----- Study text -----

Squatty Potty – for when Nature Calls

When I was pregnant with my child, I remember reading that the medical profession had taken a very natural process, and made it more complicated by expecting us to lie on our backs to give birth. Now I’m reading that technology has altered the way we, um… well, you know and that the invention of the toilet changed our natural “elimination position” from squatting to sitting, and that’s just a very bad thing.

Check out Squatty Potty, meant to slide under, and to both sides of your existing toilet seat, this little stool-type gadget allows you to assume a more, shall we say, natural position, when using the toilet. So if you suffer from any potty problems, like constipation, hemorrhoids, colon, or even urinary issues and pelvic floor concerns, the Squatty Potty may be for you.

There seems to be some compelling evidence that the “western toilet” has given way to a whole myriad of toileting issues, and that the Squatty Potty can more properly align you and provide you with a much more comfortable, quick and complete elimination experience that you need Β in order to maintain a happy healthy body.

----- Records -----

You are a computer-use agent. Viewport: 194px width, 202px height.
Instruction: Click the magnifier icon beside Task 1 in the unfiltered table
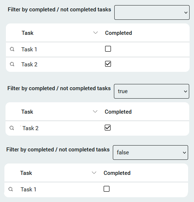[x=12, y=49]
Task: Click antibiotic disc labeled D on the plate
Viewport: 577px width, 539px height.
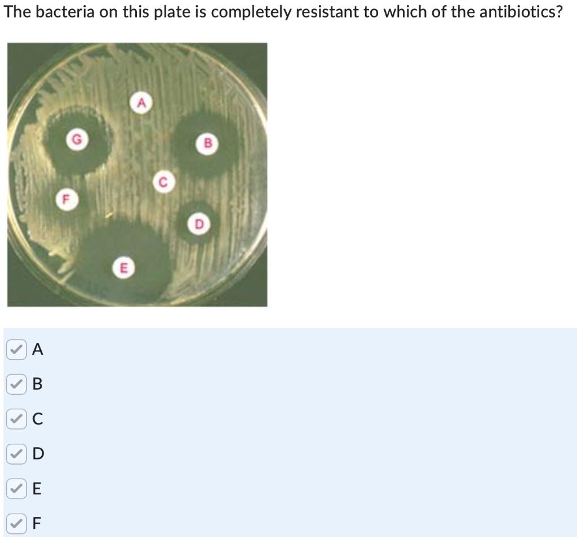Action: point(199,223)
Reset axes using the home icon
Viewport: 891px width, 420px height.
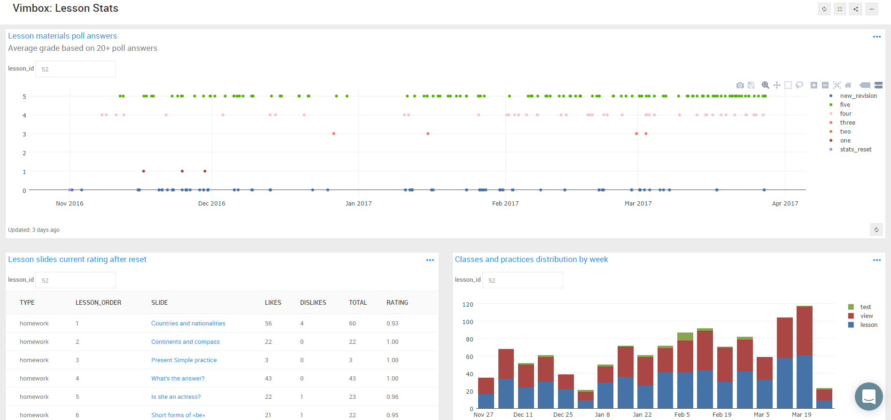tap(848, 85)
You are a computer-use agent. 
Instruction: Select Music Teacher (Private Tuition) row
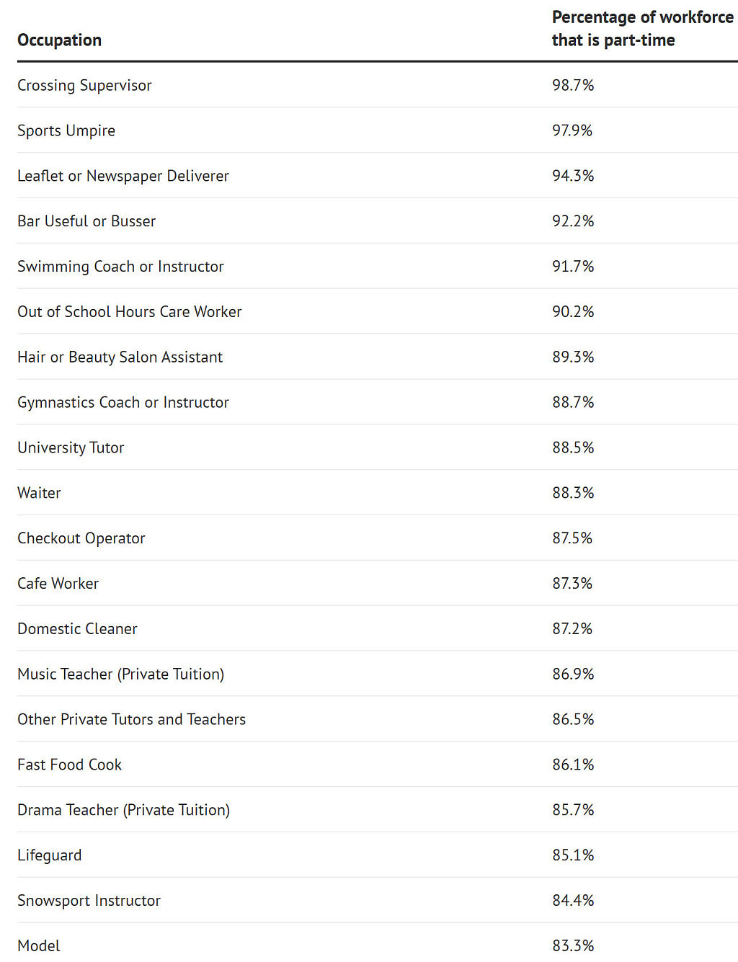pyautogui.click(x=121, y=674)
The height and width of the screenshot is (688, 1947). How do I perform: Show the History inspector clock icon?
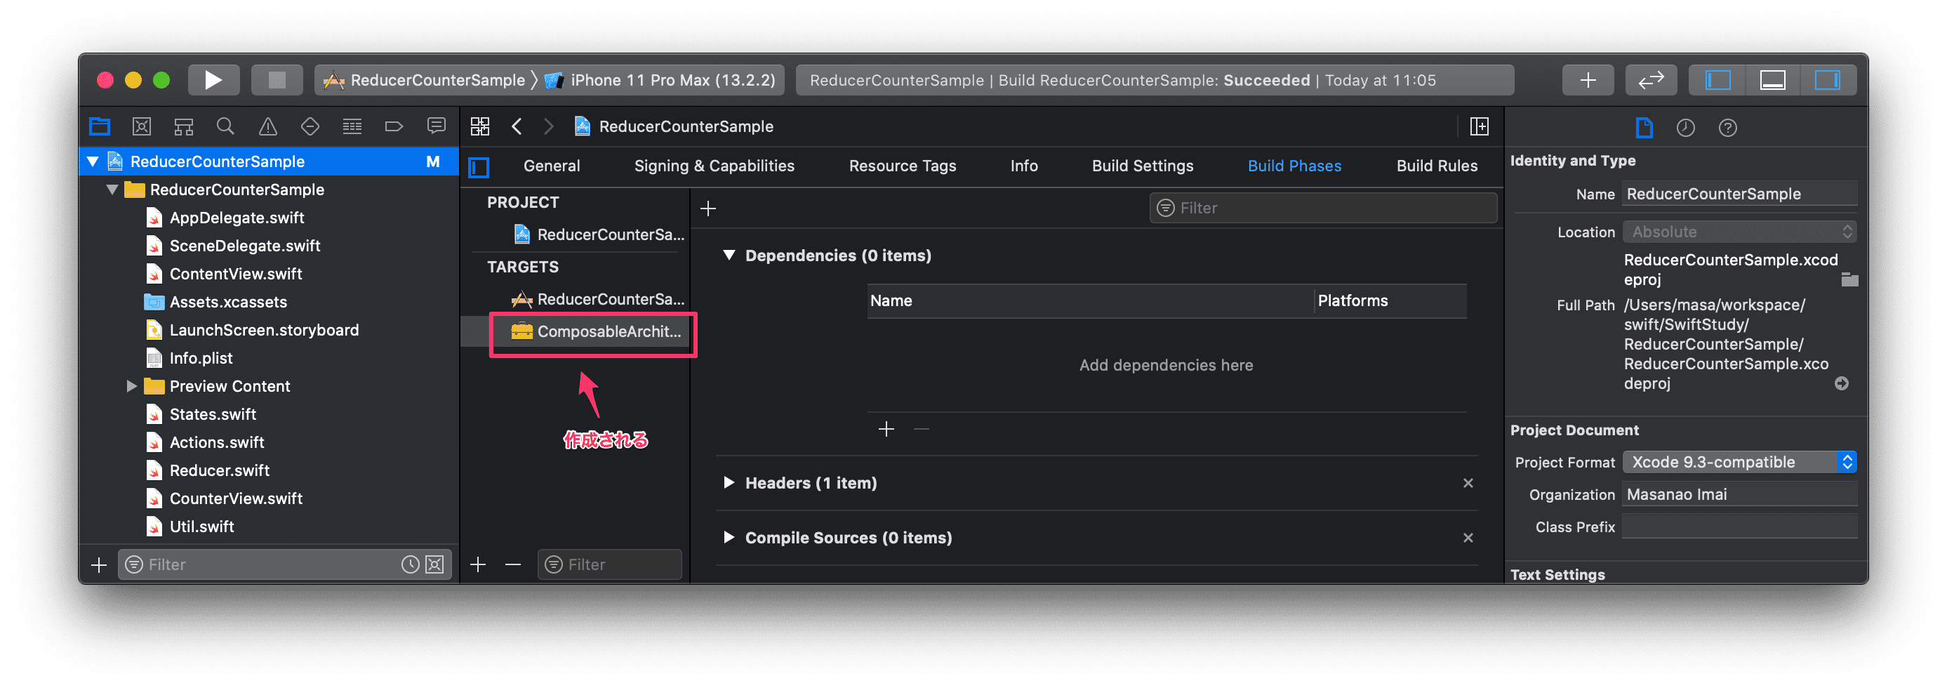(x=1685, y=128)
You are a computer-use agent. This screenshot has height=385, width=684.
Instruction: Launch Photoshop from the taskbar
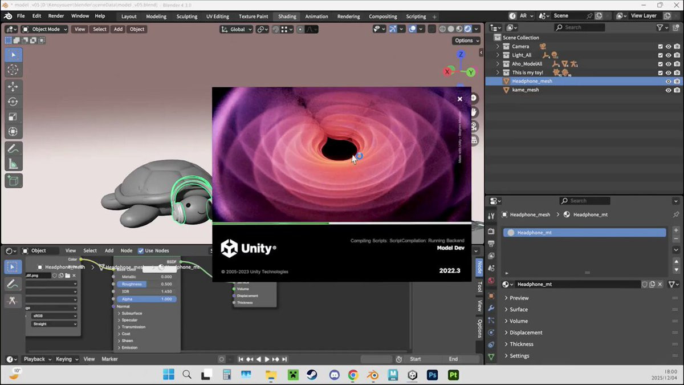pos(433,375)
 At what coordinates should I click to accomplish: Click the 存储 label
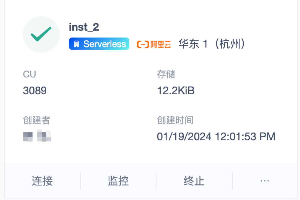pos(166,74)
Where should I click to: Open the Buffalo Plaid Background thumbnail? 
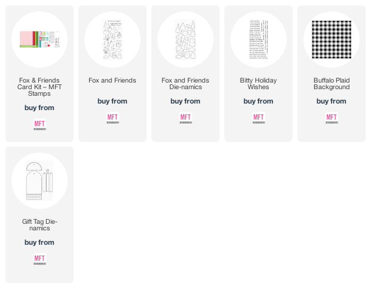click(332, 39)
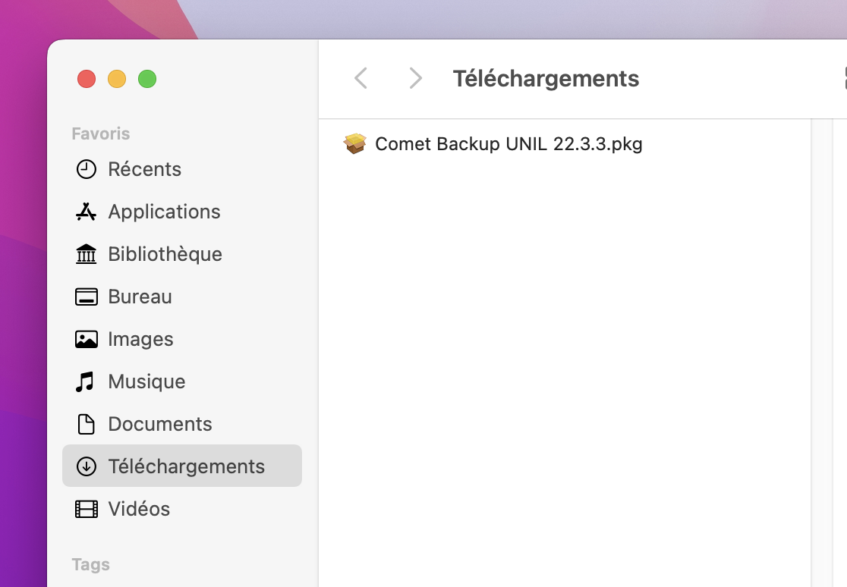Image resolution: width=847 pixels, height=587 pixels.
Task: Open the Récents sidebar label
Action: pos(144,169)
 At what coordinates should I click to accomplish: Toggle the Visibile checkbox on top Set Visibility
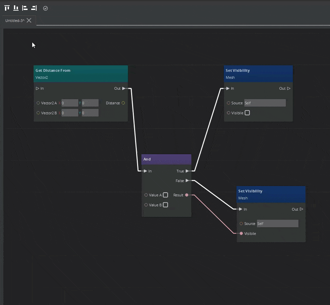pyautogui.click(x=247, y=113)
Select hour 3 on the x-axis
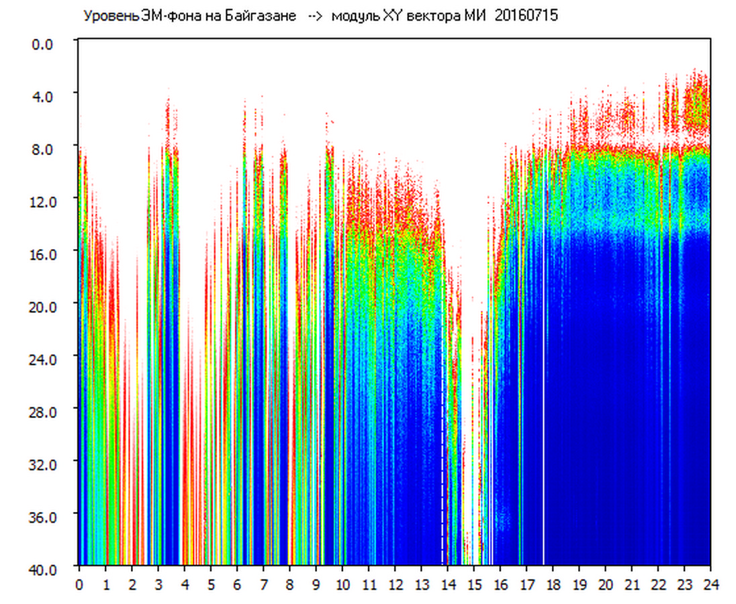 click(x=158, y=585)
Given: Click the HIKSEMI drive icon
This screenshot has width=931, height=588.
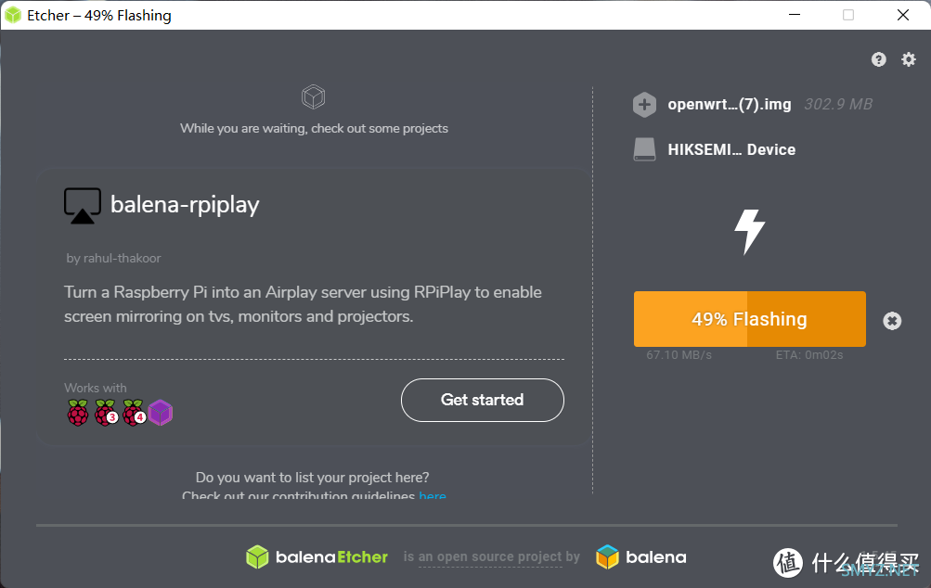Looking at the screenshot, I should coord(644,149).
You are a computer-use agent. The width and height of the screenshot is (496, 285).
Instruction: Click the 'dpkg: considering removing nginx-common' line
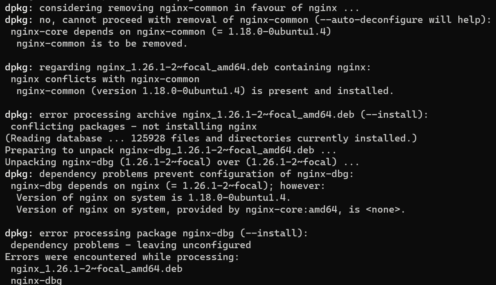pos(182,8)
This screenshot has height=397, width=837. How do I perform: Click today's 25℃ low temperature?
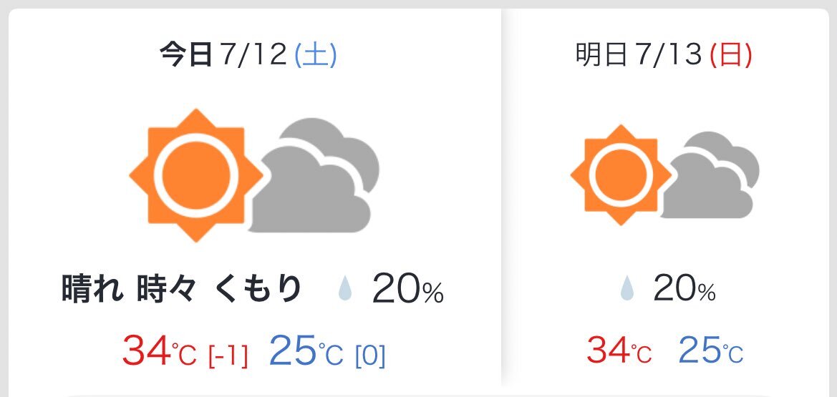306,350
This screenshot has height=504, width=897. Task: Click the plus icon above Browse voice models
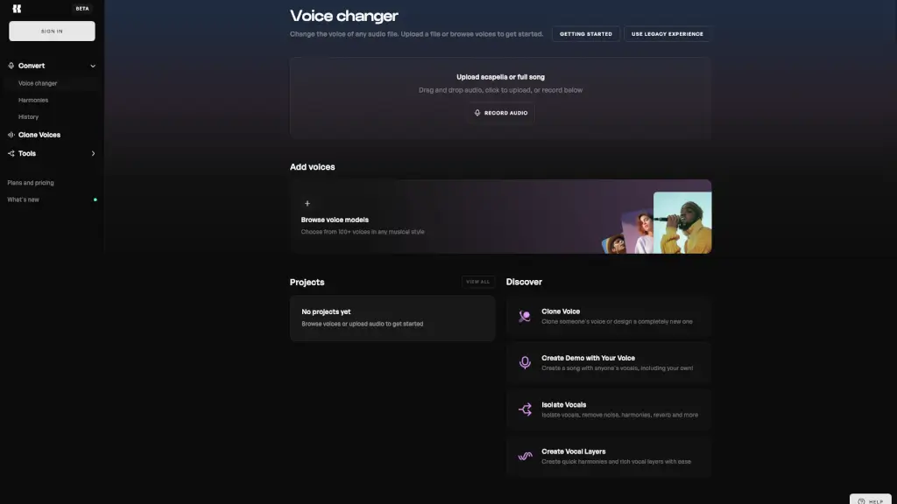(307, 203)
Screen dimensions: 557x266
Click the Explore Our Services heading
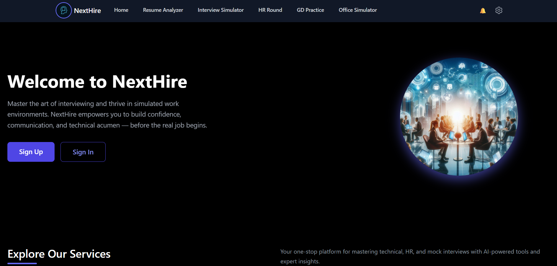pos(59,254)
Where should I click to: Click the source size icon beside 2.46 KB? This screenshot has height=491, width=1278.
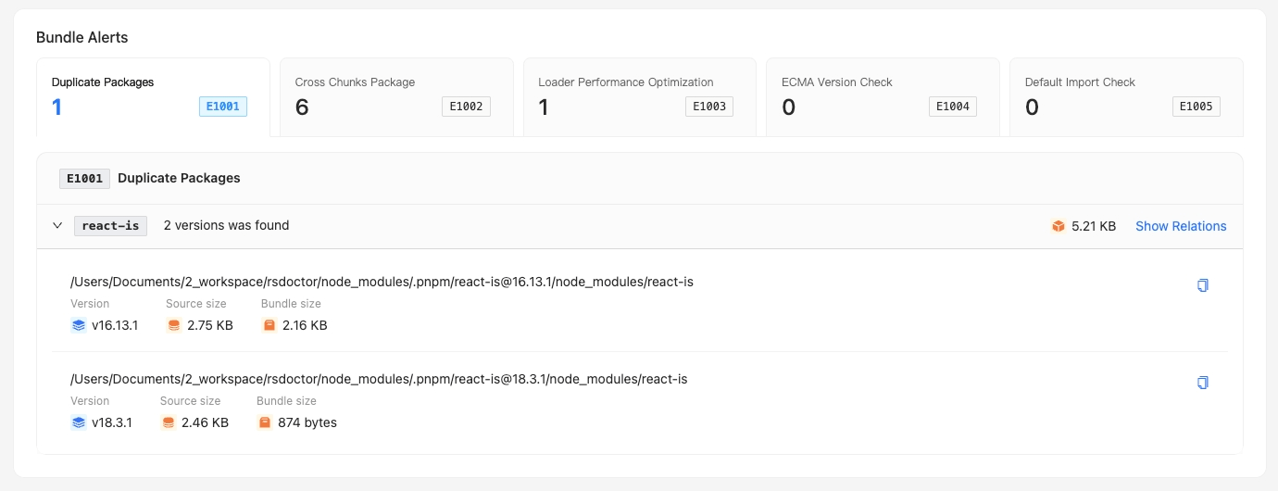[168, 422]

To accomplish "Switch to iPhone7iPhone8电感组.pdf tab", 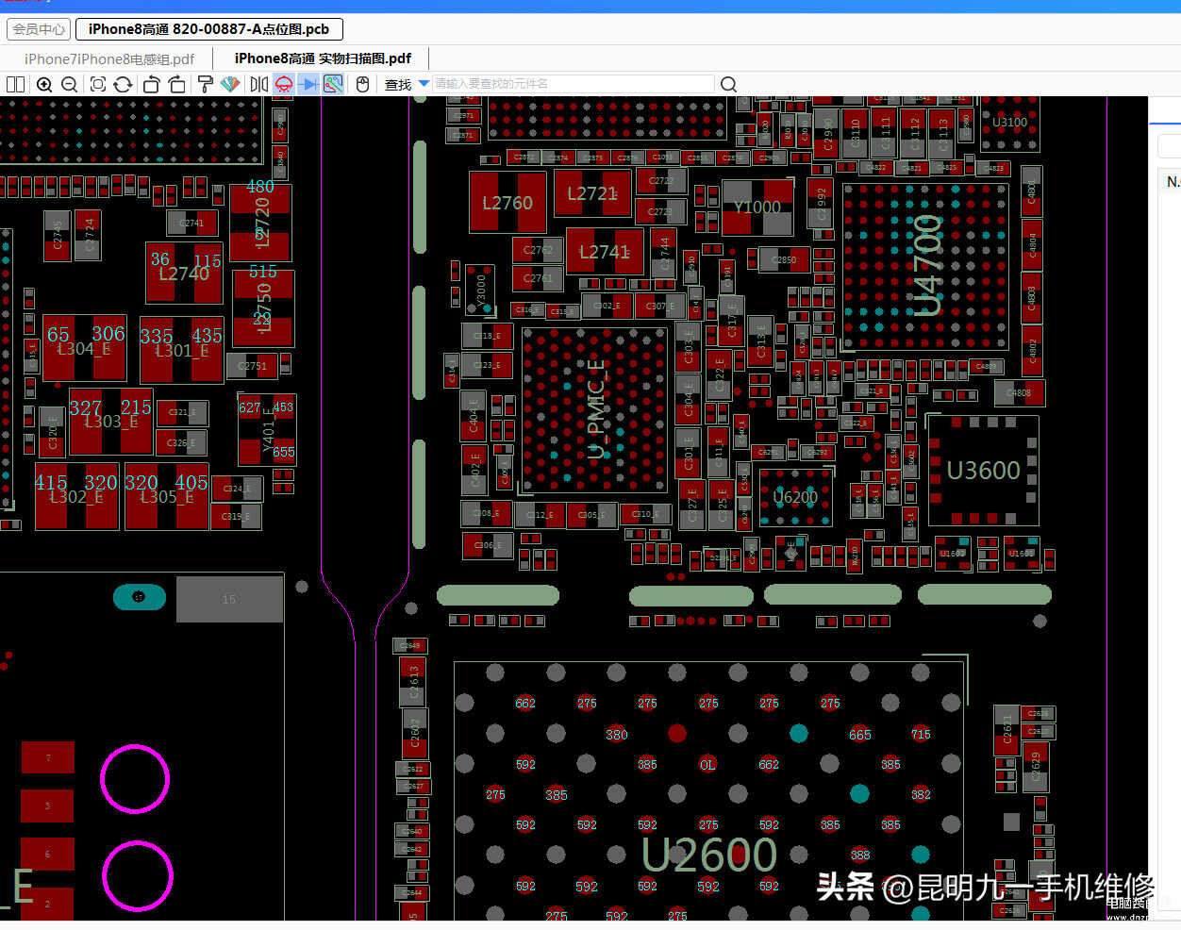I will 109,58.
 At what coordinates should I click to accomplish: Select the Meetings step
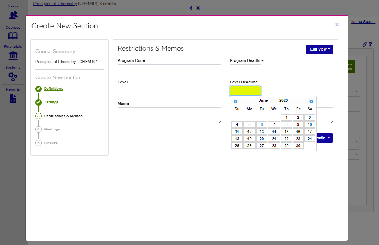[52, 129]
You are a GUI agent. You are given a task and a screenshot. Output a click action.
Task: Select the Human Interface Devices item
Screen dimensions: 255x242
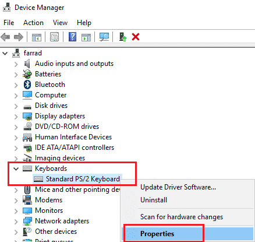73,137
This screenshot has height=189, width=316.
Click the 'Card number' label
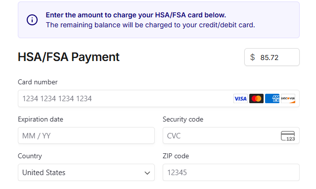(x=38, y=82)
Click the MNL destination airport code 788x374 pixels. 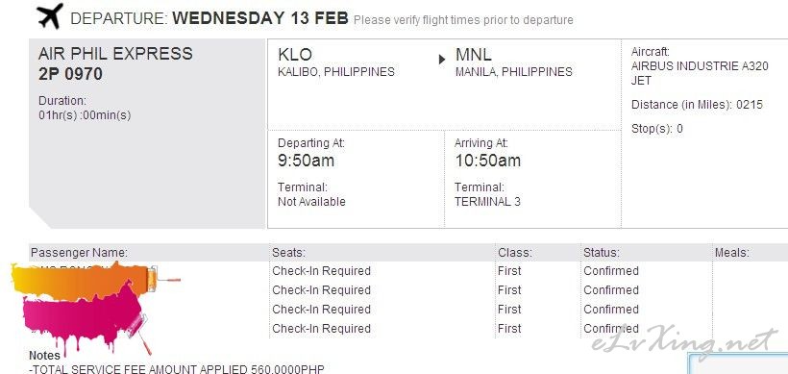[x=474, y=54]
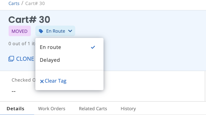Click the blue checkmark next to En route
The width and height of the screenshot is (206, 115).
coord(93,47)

-----

* [Instructions]:
[a] Please copy, word for word, the part of the Squatty Potty post that opens with the words containing "Check out Squatty" and closes with "be for you.".
[b] According to the Squatty Potty post, why is the invention of the toilet a very bad thing? Explain in one to three sentences.
[c] Pick up the Squatty Potty post after its final sentence and keep writing it.

* [Per-task outputs]:
[a]
Check out Squatty Potty, meant to slide under, and to both sides of your existing toilet seat, this little stool-type gadget allows you to assume a more, shall we say, natural position, when using the toilet. So if you suffer from any potty problems, like constipation, hemorrhoids, colon, or even urinary issues and pelvic floor concerns, the Squatty Potty may be for you.

[b] The post says the invention of the toilet changed our natural elimination position from squatting to sitting. It adds that there seems to be compelling evidence that the western toilet has given way to a whole myriad of toileting issues.

[c]
So do I believe that our modern ways of doing natural things have become so contrived that they are hurting, rather than helping us? Probably. So will I try Squatty Potty? I’d like to say I don’t think so, if only to save you from the ensuing visual, but the truth is I don’t know. Will you? Squatty Potty is available from amazon.com for just under 35 bucks for the basic white model. They do come in different colors, including one constructed from bamboo. I’m just wondering what to do with all my magazines…


5 thoughts on “Squatty Potty – for when Nature Calls”

  1. As if one can’t use a few old books and have to shell out money to get a plastic tool. I wonder who comes up with these inventions.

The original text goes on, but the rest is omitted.